E per questo fare, convenne che ’l cavaliere adoperasse tutta la famiglia, che era apparecchiata d’andar con lui alla cerca, a portare li detti orinali dinanzi al podestà. Veggendoli il podestà se gli cominciò a uno a uno a recare in mano, e guardando l’acque, gli diede poi a’ fanti che gli appiccassino intorno alla sala grande, e se non v’era dove, fece conficcare degli aguti. Cosí comandato, fu fatto; avendo considerato questo valentre uomo quelle tante e diverse acque, né piú né meno che facesse un medico.
L’altro dí seguente, o che ’l consiglio si facesse come anticamente in quella sala si facea, o che ’l podestà mandasse per molti nobili cittadini; gli quali giugnendo sanza sapere il fatto, tutti, veggendo quelli orinali, si maravigliavano; e cosí essendo ragunati, il podestà giunse fra loro, e cominciò a dire:
- Signori fiorentini, io ho sempre udito dire che voi sete li piú savi uomeni del mondo; e poi che io venni qui, in sí piccolo tempo conosco voi sete molto piú savi che non ci si crede; e la prova il manifesti: che essendo io venuto qui vostro podestà, e voi, come savi, considerando che ’l rettor della terra conviene che purghi li vizii e’ malori di quelli che ha a reggere, né piú né meno come il medico conviene che curi le infirmità de’ suoi infermi, mi avete in questa notte appresentato le vostre acque, li vostri segni in questi orinali che vedete d’intorno appiccati, li quali orinali mi sono stati confitti alla porta; e io avendoli proccurati, come che molto sofficiente in medicina non sia, veggio e ho compreso in questi vostri cittadini grandissime infirmità, le quali con la grazia di Dio penserò di curar sí che io vi creda lasciare piú sani, e in migliore stato che io non vi truovo.
Quando costui ebbe cosí parlato, li cittadini si tirorono da parte, e feciono uno risponditore per tutti; il quale disse al podestà che non potea essere che nelle gran terre non fossono diverse condizioni di genti, e semplici e sciocchi e matti; e che lo confortavono che cercasse chi avesse quelli orinali appiccati, e che ne facesse sí fatta punizione che a tutti gli altri fosse esemplo, e molte altre cose.
E ’l podestà disse loro:
- Voi mi dite che ci sono diverse genti e ignoranti e stolti; per quelli tali e io e gli altri rettori siamo eletti: ché, se tutti li populi fossono savi, non bisognerebbe ci andasse rettori e oficiali.

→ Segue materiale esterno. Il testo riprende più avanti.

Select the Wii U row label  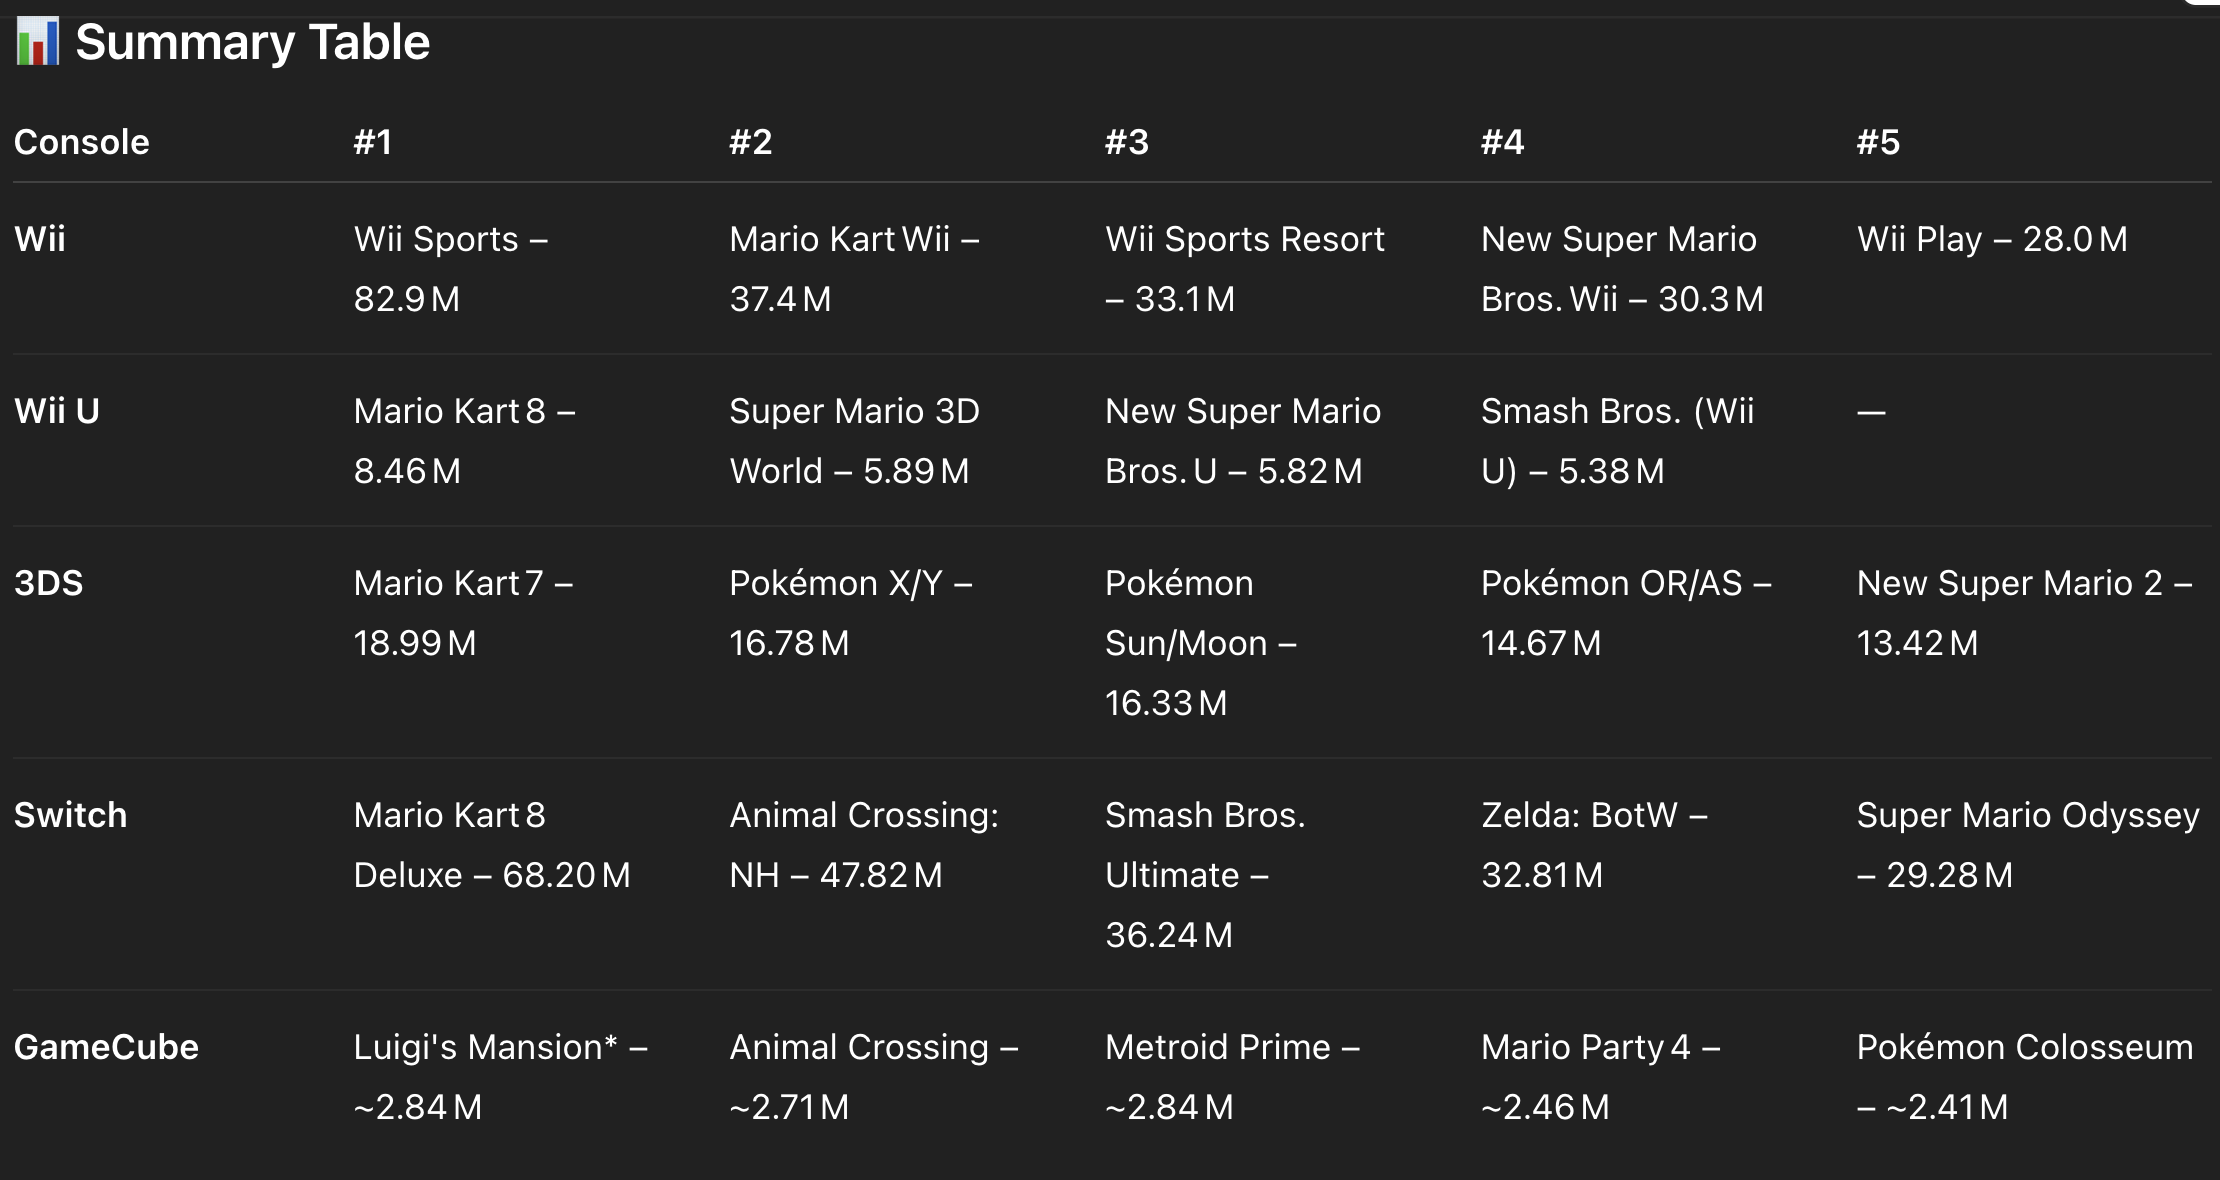[57, 411]
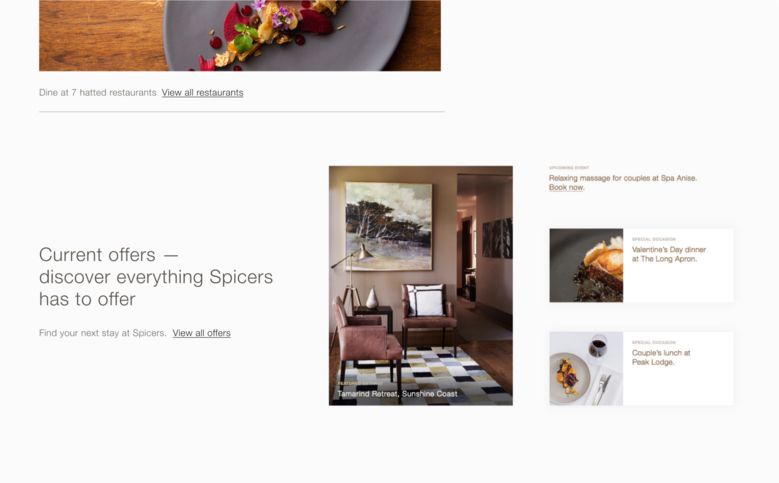The height and width of the screenshot is (483, 779).
Task: Click the View all offers link
Action: click(201, 333)
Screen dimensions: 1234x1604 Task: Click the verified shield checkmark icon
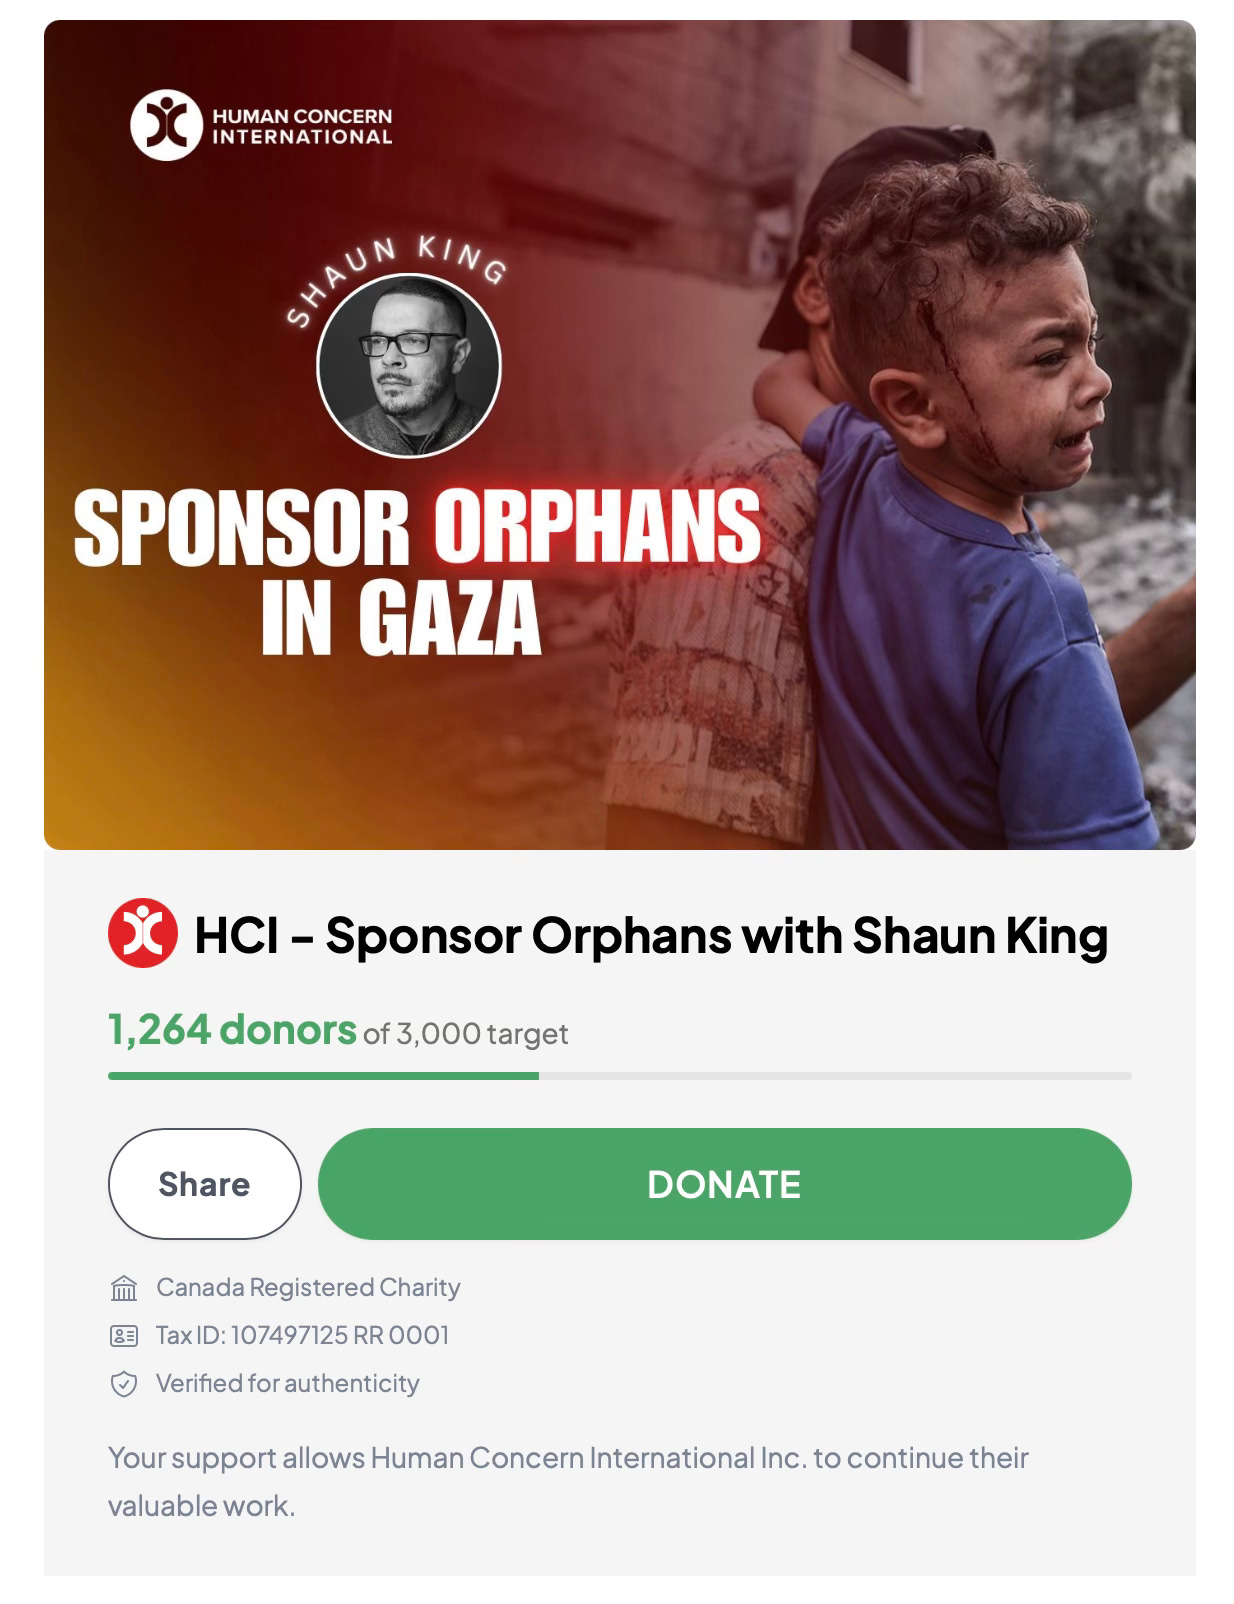(x=123, y=1384)
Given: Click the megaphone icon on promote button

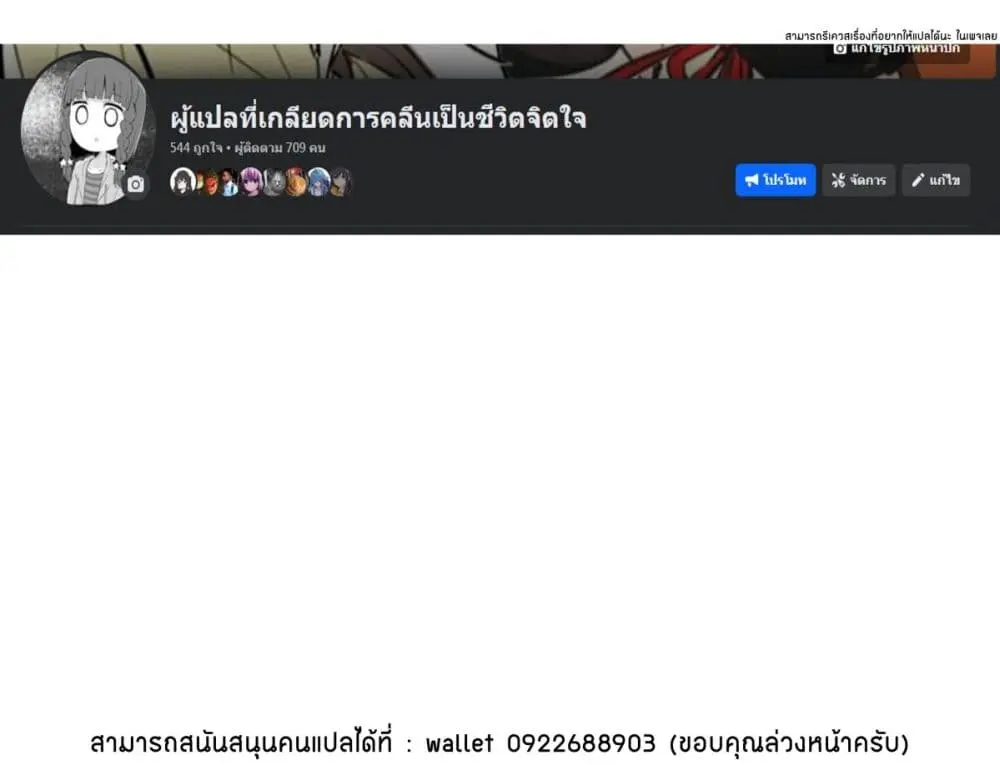Looking at the screenshot, I should [x=752, y=180].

E cosí presono commiato e partironsi.
Il qual podestà rimaso, come che fosse valentre uomo, mosso ancora dallo sdegno, non dormío; ma con informazioni e con gran sollecitudini segretamente seppe chi erano quelli che erano di mala condizione e di cattiva vita; e cominciò ora uno per ladro, ora due per micidiali, e quando tre e quando quattro, e mettitori di mali dadi e d’altre pessime condizioni, a spacciare e mandarli nell’altro mondo, e ancora fu in questo numero di quelli che aveano appiccati gli orinali. E in brieve tanti ne impiccò, e tanti ne decapitò e justiziò per ogni forma, che nella fine del suo officio lasciò sí sanicata e sí guerita la nostra città che si riposò molto bene per assai tempo.
E però non si dee mai giudicare secondo le apparenze, e fare scherne d’altrui, e massimamente de’ rettori; però che l’apparenza mostra molte volte quello che è d’assai, dappoco, e quello che è dappoco, mostra d’assai. Come che io credo che questa fosse permissione di Dio, volendo che ciò avvenisse perché li cattivi fossono puniti, e che quella mala erba fosse diradicata per forma che quella città ne rimanesse in migliore stato.